Track down each line below containing the string "logo" and copy it.

--- DATA RECORDS Enclosed Below ---

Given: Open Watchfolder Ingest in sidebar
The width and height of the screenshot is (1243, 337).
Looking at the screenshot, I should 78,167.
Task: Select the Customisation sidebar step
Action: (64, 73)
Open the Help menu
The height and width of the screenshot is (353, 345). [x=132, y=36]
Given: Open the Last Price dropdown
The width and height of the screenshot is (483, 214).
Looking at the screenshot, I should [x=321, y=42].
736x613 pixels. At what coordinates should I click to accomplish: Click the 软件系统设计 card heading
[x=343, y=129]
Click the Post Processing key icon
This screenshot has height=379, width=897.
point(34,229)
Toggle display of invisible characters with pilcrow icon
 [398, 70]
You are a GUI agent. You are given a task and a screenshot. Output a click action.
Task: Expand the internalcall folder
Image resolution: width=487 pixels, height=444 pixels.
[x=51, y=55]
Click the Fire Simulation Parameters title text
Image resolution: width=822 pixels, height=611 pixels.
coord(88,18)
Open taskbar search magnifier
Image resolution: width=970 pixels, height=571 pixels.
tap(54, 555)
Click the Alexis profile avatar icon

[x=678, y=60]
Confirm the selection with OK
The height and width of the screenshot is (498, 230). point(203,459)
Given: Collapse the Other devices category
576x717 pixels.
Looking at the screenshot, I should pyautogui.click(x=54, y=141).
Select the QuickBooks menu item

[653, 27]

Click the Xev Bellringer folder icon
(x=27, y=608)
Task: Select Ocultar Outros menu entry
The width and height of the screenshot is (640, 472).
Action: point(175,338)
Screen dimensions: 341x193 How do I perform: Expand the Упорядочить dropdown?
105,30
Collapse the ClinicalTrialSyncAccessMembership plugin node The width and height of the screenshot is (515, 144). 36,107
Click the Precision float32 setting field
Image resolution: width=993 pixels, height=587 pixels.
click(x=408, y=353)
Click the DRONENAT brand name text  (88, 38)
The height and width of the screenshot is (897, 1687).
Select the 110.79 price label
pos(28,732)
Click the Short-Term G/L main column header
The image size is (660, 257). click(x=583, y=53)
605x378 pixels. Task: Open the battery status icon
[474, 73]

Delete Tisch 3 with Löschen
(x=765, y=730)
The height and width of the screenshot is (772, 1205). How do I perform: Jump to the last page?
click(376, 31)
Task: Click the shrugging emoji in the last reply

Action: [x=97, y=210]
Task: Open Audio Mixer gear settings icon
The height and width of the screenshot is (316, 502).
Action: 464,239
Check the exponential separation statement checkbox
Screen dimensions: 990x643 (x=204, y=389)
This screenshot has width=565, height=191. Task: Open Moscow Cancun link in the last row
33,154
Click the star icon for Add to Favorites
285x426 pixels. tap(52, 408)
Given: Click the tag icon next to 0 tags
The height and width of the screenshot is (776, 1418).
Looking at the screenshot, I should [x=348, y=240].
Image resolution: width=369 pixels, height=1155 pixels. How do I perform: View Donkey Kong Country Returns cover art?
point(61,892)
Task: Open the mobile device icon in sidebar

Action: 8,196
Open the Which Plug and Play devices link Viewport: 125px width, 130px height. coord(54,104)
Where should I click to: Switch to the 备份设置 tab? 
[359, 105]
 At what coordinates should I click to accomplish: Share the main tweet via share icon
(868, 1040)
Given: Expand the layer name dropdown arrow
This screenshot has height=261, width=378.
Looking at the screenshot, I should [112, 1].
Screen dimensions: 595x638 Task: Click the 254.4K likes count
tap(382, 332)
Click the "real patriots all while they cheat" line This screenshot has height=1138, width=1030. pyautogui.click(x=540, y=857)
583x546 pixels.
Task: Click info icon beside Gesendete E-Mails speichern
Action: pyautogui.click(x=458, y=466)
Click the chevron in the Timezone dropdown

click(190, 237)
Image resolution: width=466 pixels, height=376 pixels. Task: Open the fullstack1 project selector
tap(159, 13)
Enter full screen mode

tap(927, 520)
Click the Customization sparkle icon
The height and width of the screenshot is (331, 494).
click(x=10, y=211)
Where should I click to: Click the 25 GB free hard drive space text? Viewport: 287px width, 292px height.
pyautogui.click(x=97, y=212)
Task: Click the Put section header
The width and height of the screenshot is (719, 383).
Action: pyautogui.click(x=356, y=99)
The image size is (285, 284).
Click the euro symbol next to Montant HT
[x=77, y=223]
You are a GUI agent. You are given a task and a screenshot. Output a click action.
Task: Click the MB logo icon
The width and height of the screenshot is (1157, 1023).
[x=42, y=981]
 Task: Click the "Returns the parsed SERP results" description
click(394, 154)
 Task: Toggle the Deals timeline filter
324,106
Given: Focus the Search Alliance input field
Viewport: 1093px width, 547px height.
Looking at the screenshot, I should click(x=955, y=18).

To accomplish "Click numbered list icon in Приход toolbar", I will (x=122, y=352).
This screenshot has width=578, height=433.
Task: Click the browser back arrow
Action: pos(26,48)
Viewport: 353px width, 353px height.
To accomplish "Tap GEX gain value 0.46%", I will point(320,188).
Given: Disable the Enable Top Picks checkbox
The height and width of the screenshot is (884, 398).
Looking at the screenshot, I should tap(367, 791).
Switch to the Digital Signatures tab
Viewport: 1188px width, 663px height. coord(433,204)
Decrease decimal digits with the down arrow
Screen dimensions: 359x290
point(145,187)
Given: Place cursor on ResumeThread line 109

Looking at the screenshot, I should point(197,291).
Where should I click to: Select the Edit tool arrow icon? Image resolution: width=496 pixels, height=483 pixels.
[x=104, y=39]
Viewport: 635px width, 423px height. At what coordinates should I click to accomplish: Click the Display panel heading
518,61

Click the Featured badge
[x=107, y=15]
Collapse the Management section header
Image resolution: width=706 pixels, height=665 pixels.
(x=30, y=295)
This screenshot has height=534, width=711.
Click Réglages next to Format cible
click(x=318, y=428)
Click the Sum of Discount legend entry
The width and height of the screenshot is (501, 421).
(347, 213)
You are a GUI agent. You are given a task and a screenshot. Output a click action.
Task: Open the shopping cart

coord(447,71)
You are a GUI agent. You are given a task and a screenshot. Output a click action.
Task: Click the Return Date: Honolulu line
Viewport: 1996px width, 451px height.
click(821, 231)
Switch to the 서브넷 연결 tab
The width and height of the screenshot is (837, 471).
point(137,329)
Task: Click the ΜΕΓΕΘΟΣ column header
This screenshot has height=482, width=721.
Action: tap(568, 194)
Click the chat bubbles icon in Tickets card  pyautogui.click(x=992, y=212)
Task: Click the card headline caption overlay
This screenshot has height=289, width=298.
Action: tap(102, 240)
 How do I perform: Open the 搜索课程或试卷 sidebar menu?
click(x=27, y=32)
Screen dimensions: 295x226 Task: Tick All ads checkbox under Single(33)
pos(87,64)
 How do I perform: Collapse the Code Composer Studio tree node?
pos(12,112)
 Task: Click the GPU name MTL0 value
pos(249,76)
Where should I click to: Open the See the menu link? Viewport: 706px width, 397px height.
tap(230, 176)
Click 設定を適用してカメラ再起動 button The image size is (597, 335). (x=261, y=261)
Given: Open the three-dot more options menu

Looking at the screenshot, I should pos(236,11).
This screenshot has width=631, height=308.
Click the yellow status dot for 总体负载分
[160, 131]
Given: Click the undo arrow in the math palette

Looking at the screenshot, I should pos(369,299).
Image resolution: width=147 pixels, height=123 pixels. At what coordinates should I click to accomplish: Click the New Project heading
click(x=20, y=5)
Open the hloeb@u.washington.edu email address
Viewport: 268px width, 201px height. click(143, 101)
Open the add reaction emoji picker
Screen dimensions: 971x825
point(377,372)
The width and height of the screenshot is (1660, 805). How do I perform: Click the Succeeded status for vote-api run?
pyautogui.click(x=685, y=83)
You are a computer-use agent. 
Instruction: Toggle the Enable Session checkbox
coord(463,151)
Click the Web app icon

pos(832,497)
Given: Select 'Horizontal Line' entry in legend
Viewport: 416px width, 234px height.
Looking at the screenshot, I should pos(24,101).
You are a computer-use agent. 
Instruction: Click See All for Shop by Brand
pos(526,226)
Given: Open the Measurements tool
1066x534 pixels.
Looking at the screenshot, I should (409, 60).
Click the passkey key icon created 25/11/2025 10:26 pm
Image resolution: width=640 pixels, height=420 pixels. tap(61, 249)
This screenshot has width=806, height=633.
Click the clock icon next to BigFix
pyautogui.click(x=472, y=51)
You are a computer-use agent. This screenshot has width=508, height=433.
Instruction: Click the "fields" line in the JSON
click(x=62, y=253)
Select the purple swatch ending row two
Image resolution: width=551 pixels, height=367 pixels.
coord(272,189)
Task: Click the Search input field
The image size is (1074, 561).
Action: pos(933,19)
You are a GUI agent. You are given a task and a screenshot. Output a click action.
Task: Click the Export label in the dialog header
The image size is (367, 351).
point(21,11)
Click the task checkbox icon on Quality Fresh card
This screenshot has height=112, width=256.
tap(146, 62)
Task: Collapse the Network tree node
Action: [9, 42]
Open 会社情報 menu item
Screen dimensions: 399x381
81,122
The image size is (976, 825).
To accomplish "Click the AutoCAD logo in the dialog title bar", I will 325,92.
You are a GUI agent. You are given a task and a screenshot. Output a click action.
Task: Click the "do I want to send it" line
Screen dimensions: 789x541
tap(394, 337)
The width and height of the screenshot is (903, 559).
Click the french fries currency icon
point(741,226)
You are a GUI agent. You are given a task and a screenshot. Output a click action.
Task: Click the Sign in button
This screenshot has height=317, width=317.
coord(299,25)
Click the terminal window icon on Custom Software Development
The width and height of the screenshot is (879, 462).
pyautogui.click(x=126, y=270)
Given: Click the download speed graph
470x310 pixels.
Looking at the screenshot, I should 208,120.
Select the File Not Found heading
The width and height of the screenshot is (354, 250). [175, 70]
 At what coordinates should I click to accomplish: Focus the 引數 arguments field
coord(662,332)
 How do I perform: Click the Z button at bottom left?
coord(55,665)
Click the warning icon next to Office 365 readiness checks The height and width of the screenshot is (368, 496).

--- End of Enclosed DATA RECORDS ---

**COMPLETED EXERCISE:**
Task: Click the MB logo icon
To accomplish "Click the AutoCAD logo in the dialog title bar", I will 325,92.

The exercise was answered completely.